This discussion might have more value if the Scoutmasters preaching about real leadership weren't also bragging in other discussions of coaching their same scouts through EBORs. They trust their scouts to lead through the chaos of patrol method, but they don't trust them enough to review their scouting experience to a board of strangers.

I know, I know, I'm a cranky old man. But shesh, our discussions are really getting bizarre. We are making scouting way too hard for the average adult volunteer.

Barry

How does the discussion about patrol method have less value because someone disagrees with you on advancement?

 

Before my ice cream cone analogy, should I have posted a disclaimer that readers might disagree with me on troop-crew associations, the use of generic but uncommon terms for the opposing sexual ethics of the day, or my general belief in forced marches in bear country as a tonic for self-absorbed teens?

 

You're allowed your soap-box. But I'm not seeing the relevance. Most SPLs who I know are Star or Life scouts. Their EBoR is a ways off.
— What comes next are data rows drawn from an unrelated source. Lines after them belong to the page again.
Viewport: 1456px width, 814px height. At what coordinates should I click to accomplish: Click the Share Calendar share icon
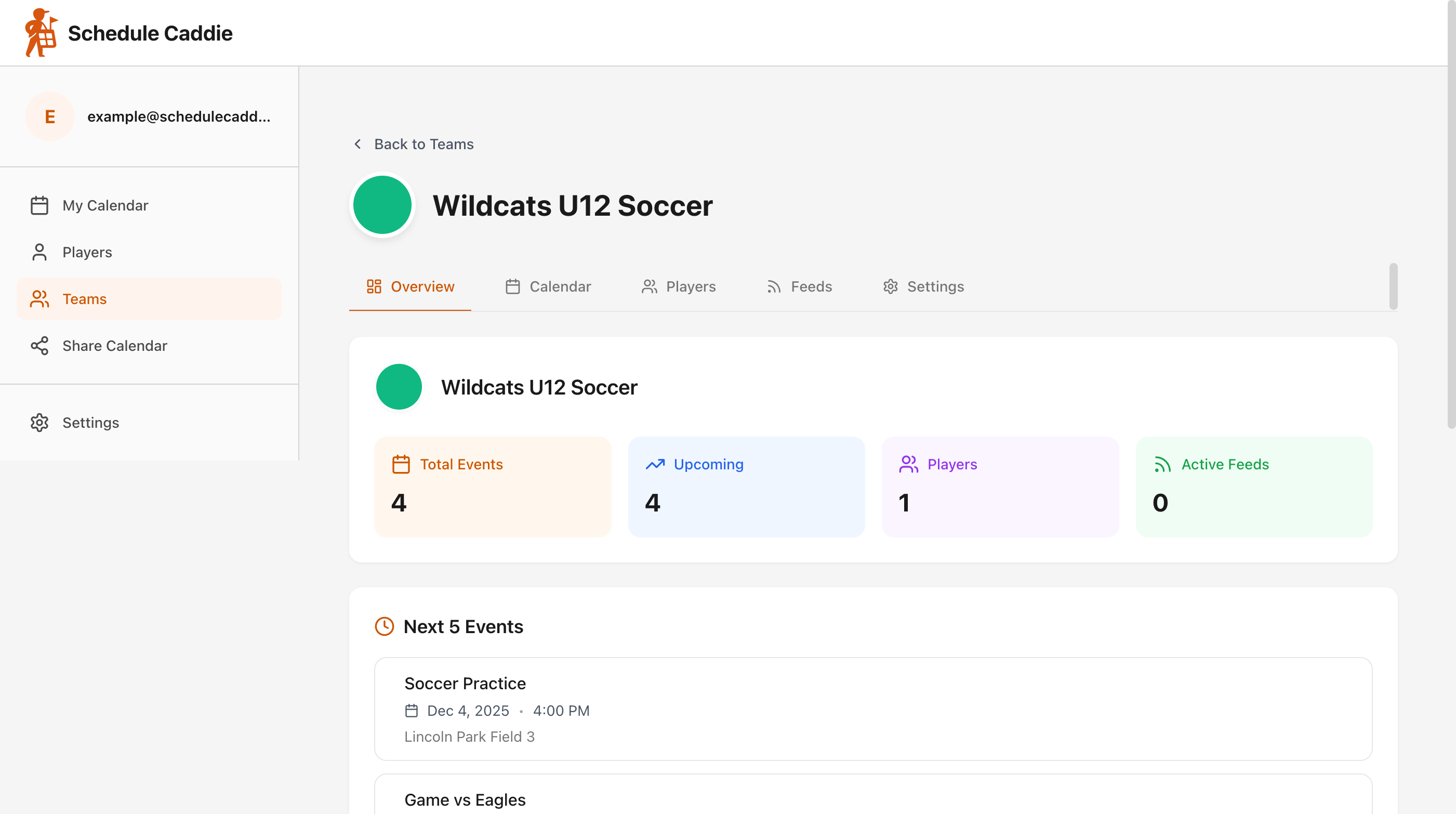[39, 345]
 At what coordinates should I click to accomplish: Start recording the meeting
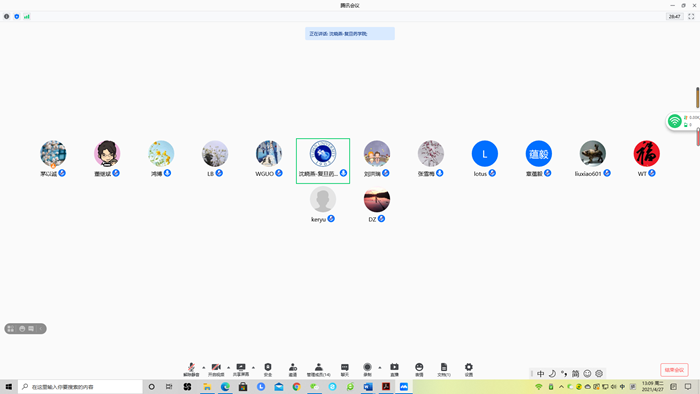367,369
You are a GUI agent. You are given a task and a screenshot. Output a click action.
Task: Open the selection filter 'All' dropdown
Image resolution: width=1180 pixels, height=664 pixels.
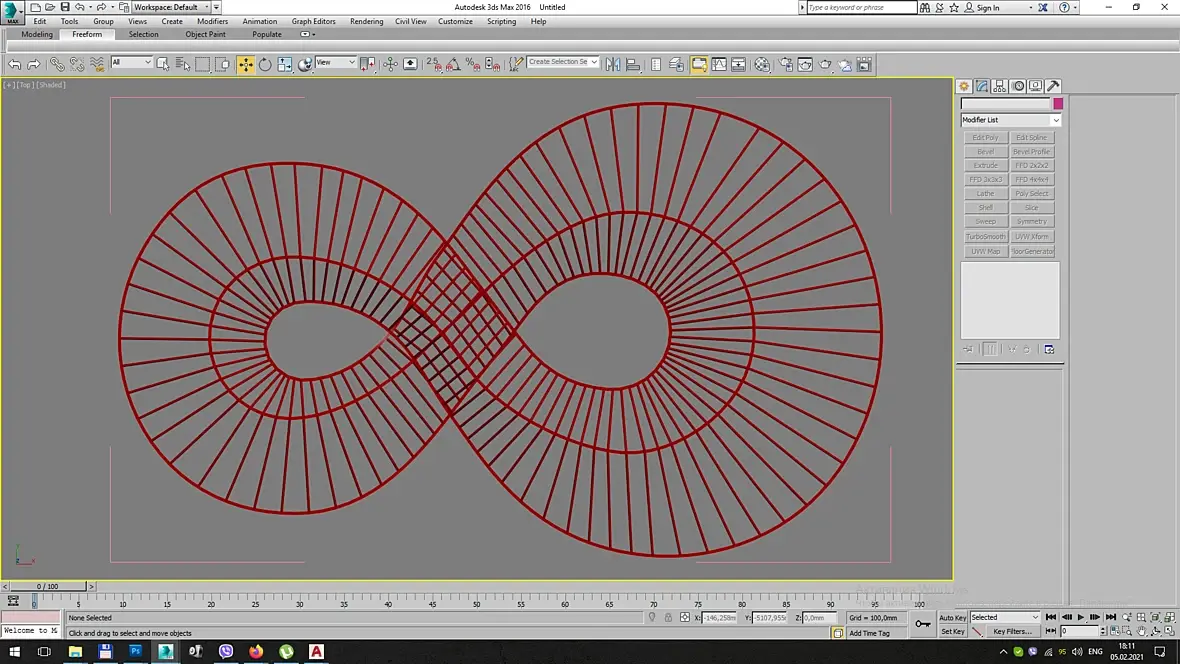[131, 63]
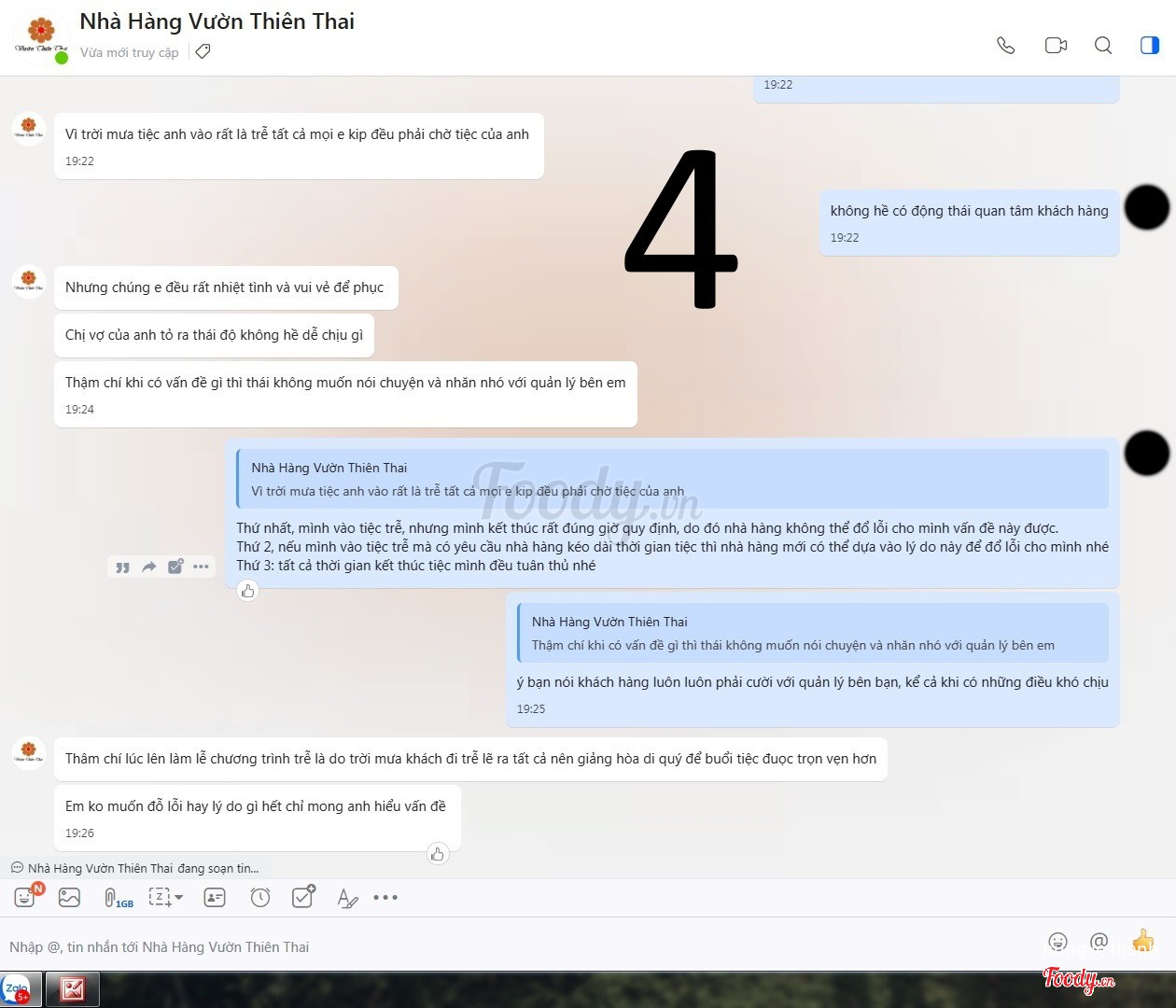The width and height of the screenshot is (1176, 1008).
Task: Open Zalo from the Windows taskbar
Action: tap(18, 989)
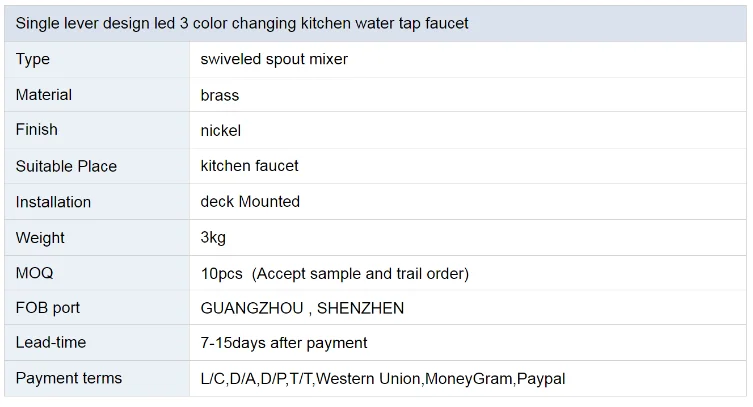This screenshot has height=407, width=753.
Task: Select the "Suitable Place" label
Action: [x=66, y=166]
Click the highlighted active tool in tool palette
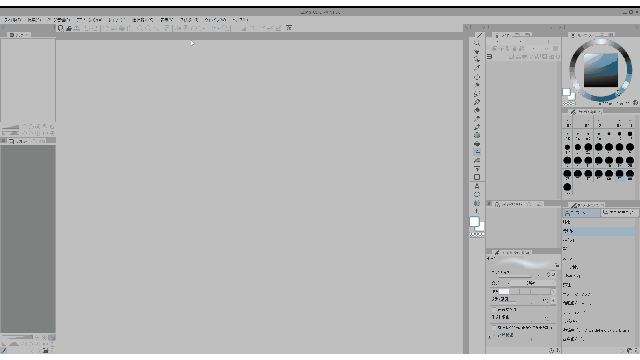Screen dimensions: 640x360 [x=477, y=152]
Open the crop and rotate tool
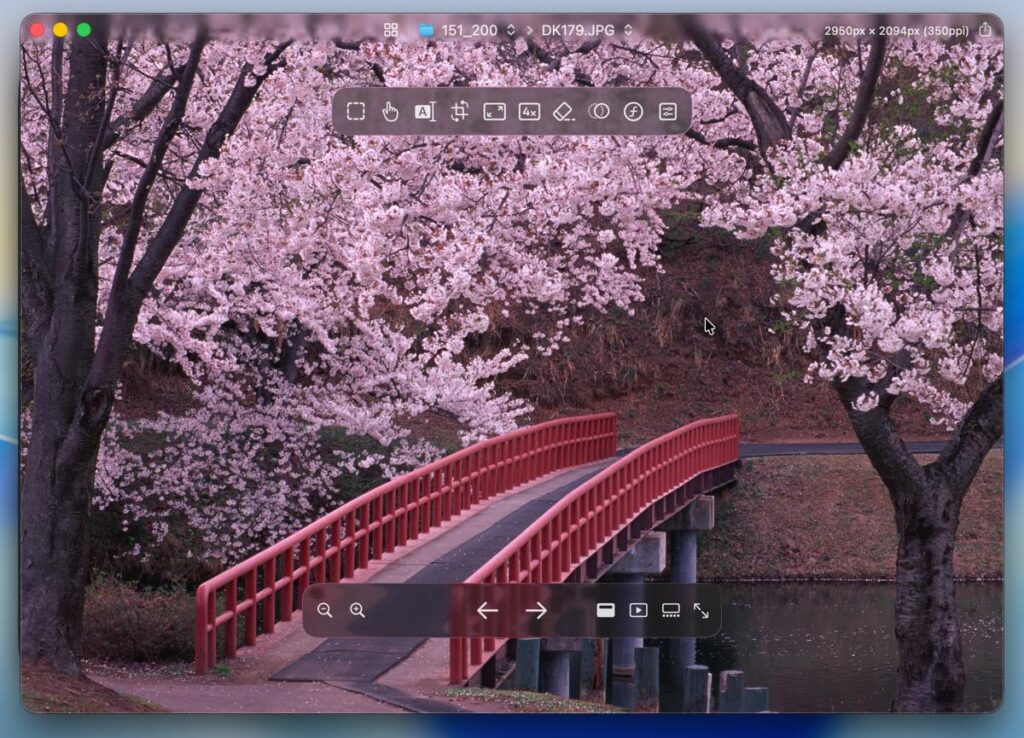This screenshot has width=1024, height=738. 459,111
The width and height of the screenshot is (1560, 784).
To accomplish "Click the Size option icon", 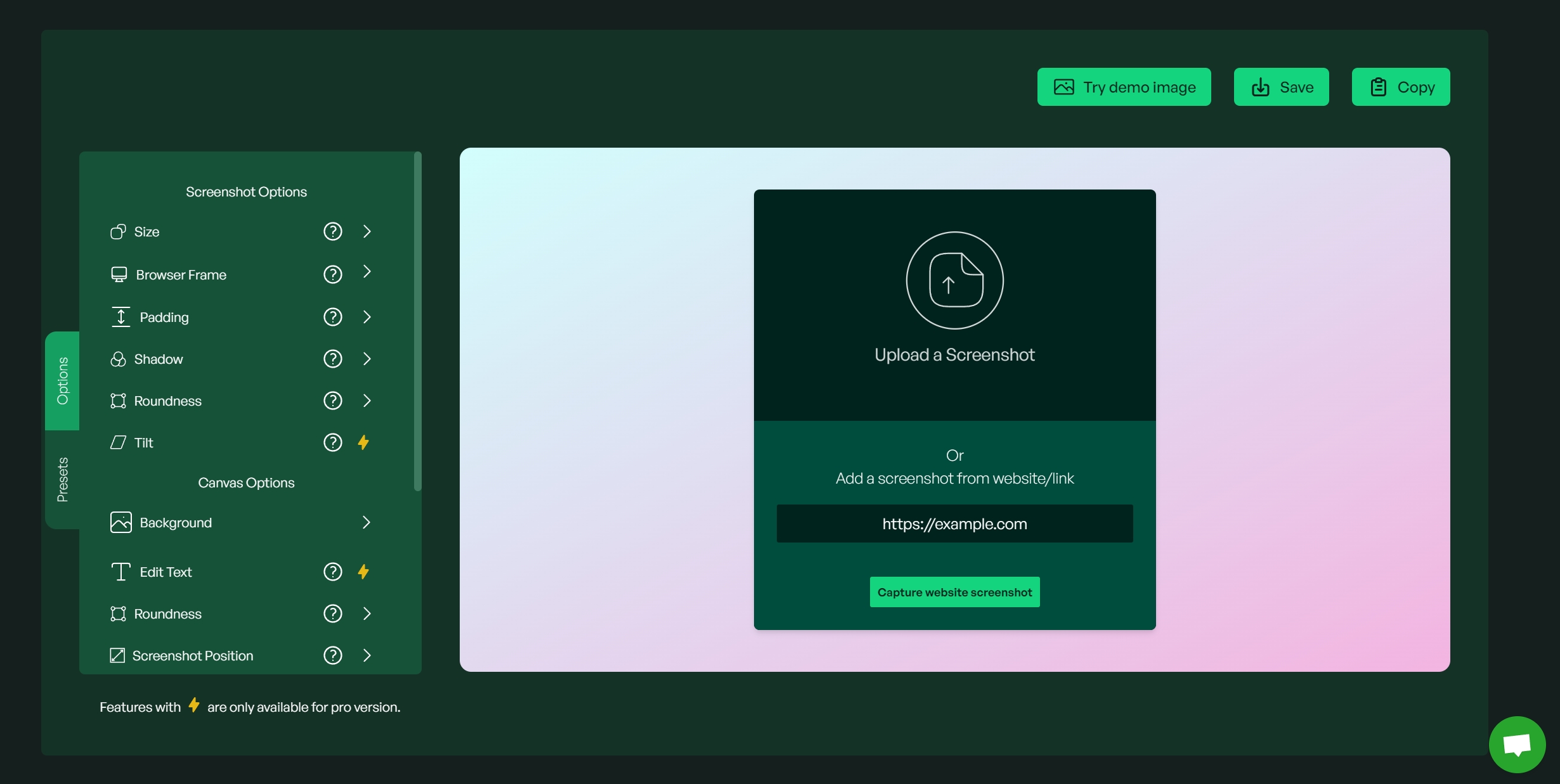I will tap(117, 231).
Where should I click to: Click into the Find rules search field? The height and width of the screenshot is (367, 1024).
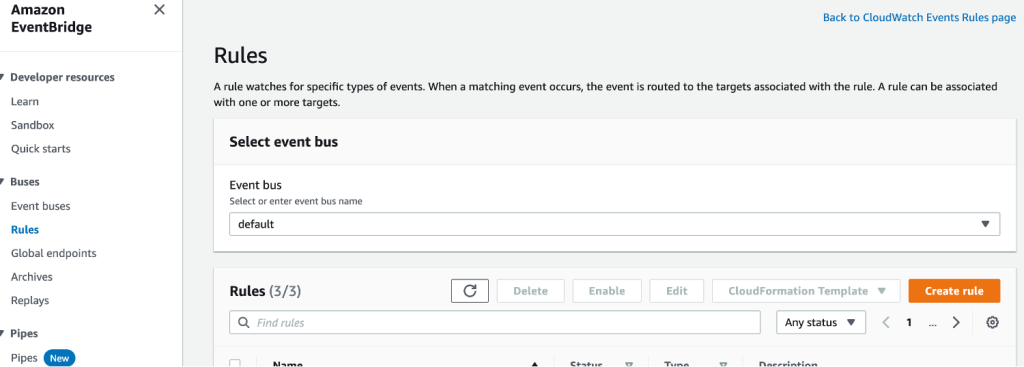[495, 323]
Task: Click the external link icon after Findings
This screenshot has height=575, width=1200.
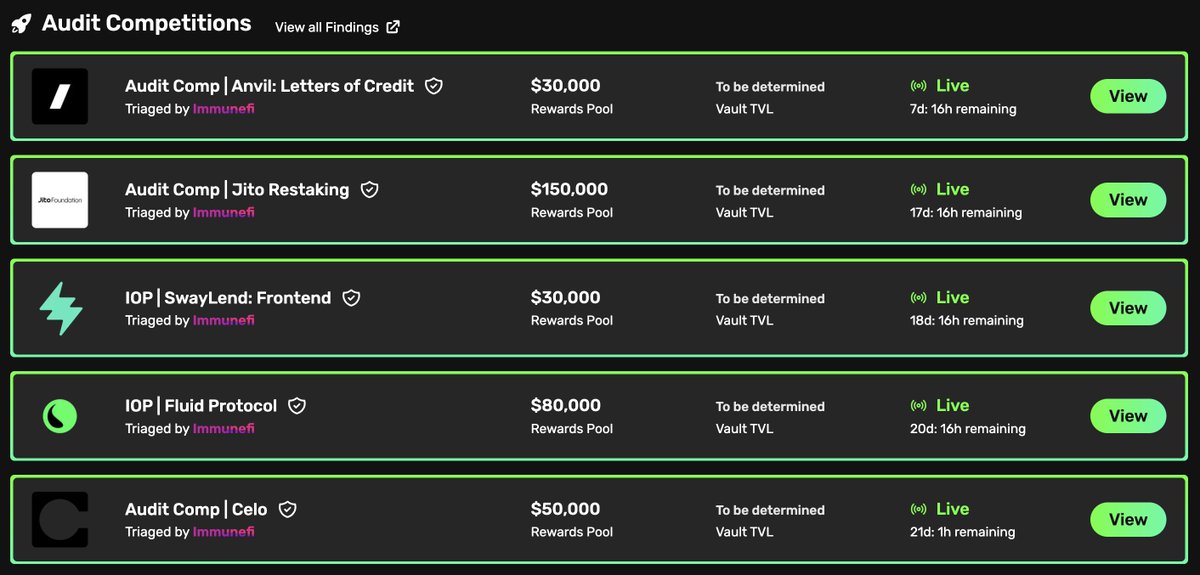Action: click(393, 27)
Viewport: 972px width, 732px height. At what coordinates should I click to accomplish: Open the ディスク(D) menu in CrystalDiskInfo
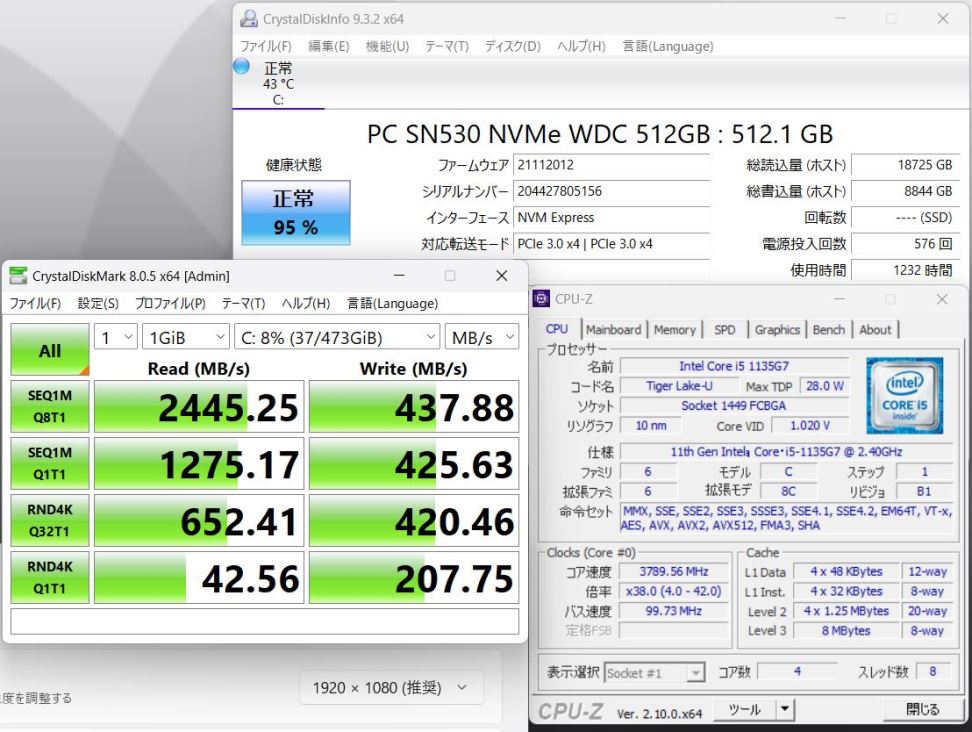512,46
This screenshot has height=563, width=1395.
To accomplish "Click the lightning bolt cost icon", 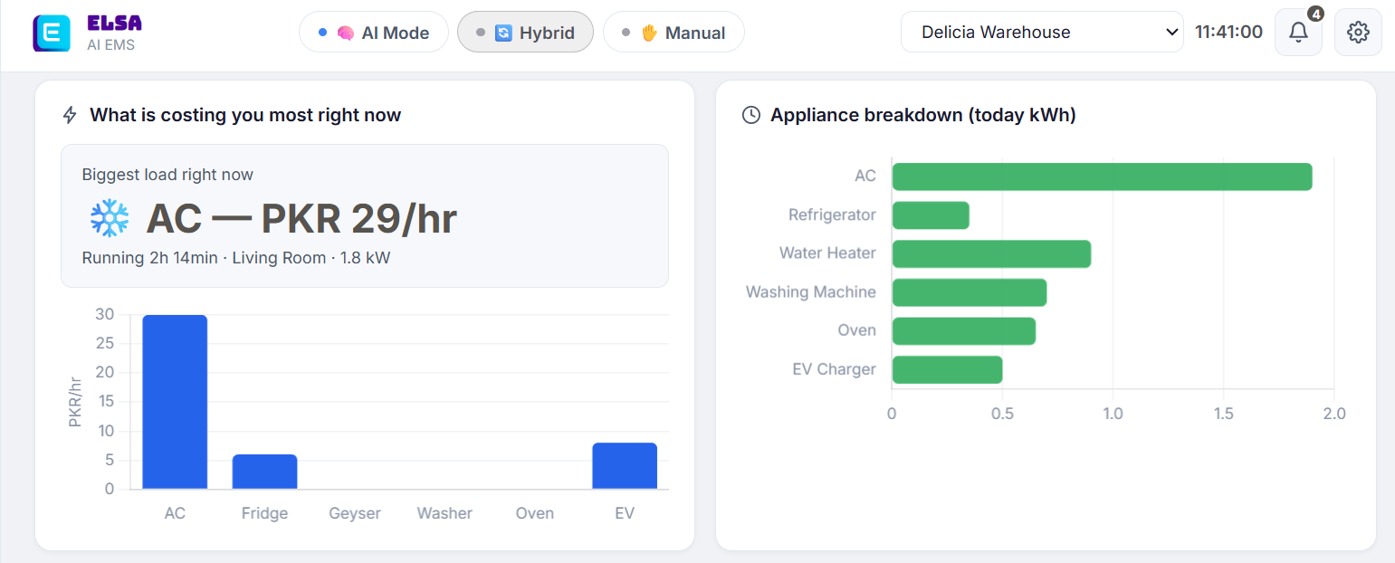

And if an SM (or ASMs or even a district) thinks they should or shouldn't be prepped for it has little to do with what it means to be "in charge" of a troop. Except maybe that's one more to tell a boy to prepare for:

 

BoR member: "What did it mean for you to be in charge of your troop?"

Scout: "Well sir, I read on scouter.com that it meant ..."


Edited by qwazse, 29 July 2016 - 09:14 AM.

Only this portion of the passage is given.